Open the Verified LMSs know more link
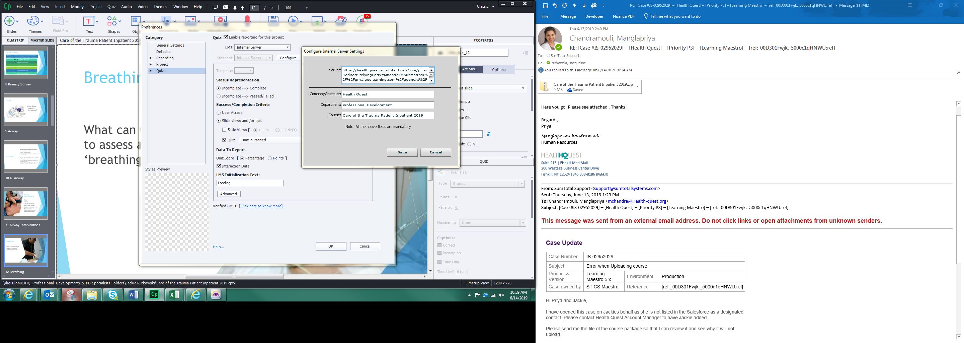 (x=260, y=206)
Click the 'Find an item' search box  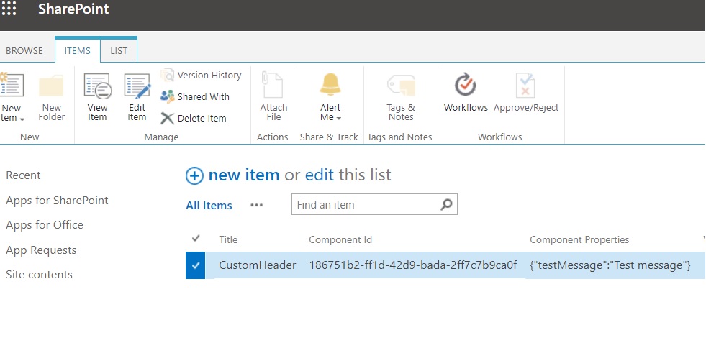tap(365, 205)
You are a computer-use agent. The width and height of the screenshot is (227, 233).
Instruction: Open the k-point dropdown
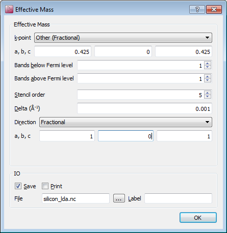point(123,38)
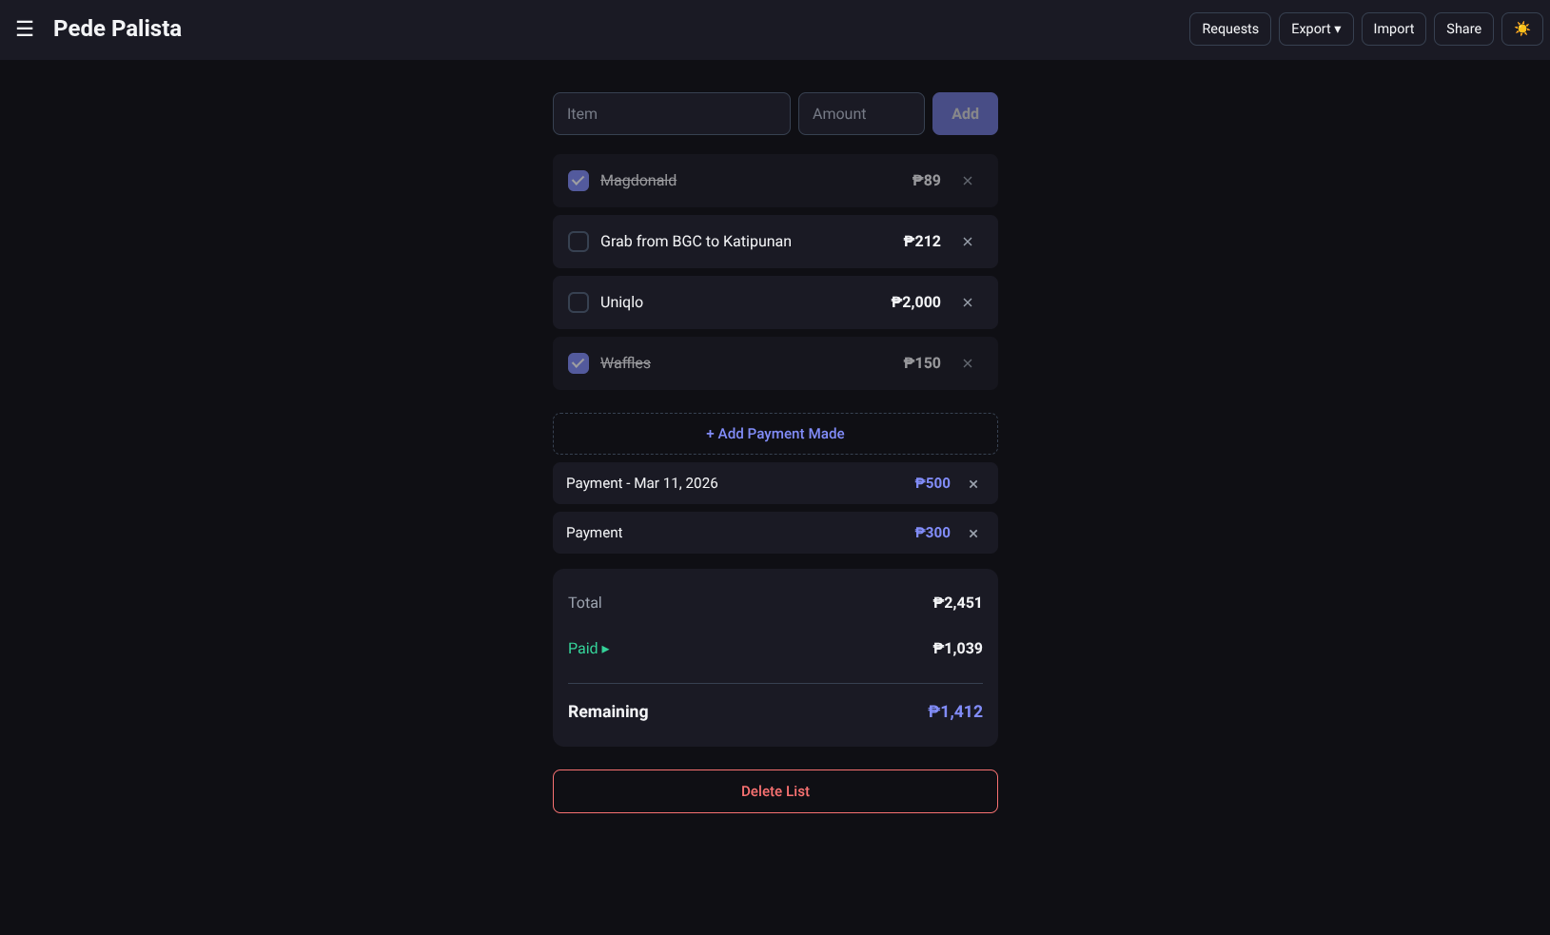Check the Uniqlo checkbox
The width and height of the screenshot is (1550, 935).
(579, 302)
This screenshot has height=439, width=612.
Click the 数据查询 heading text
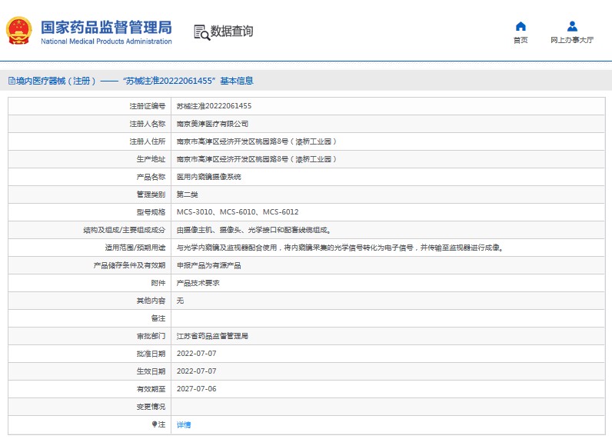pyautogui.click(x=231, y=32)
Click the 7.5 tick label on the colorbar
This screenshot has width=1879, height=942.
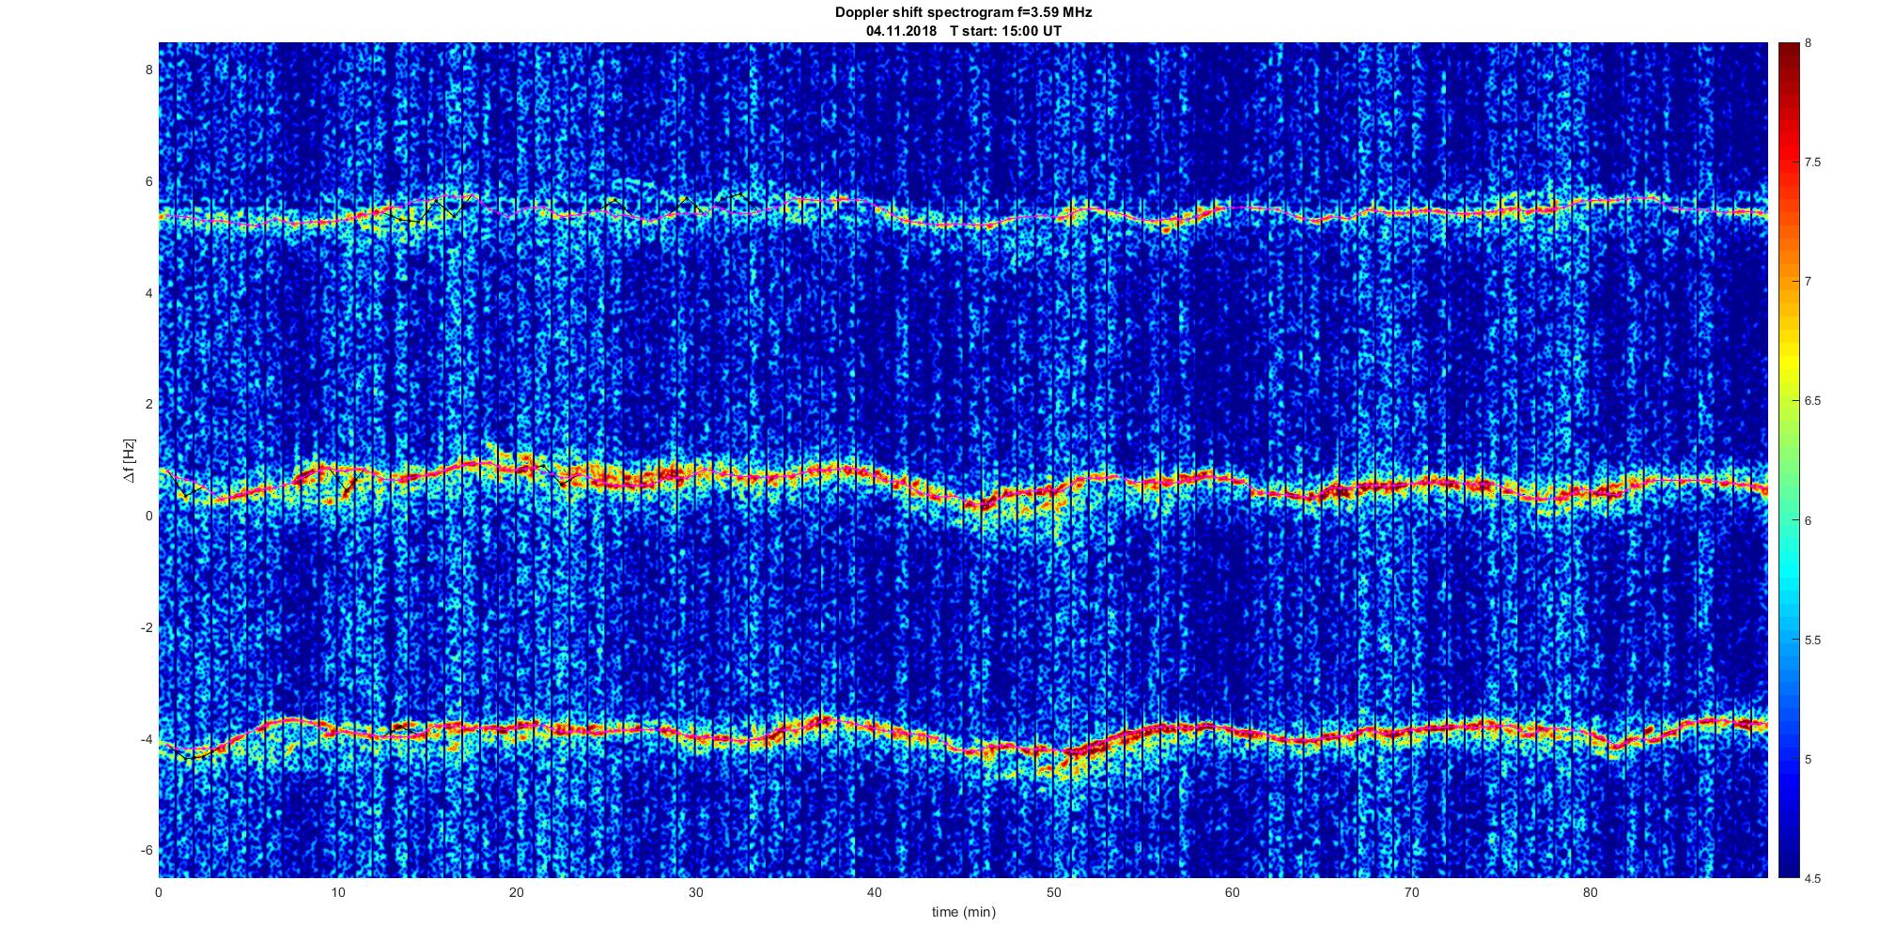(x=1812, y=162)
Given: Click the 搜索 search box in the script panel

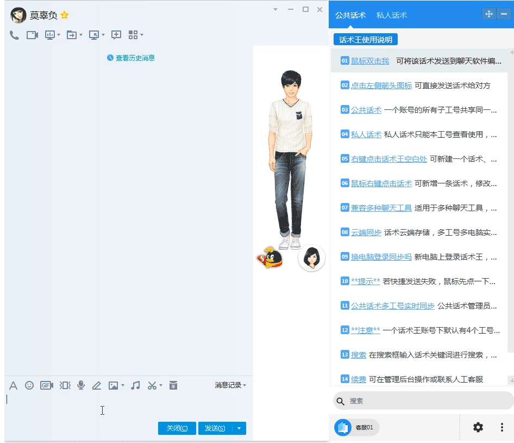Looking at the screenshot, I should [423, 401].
☆ ☆ ☆ ☆ ☆
What you should do:
Only the lines from the one with "This screenshot has height=439, width=612." through the end of the data, both ends included, should be written out exactly, and no pictures should appear.

Answer to the problem:
This screenshot has height=439, width=612.
Click the 数据查询 heading text
pyautogui.click(x=231, y=32)
Click the 7.5 tick label on the colorbar
This screenshot has width=1879, height=942.
(x=1812, y=162)
Given: Click the 搜索 search box in the script panel

Looking at the screenshot, I should [423, 401].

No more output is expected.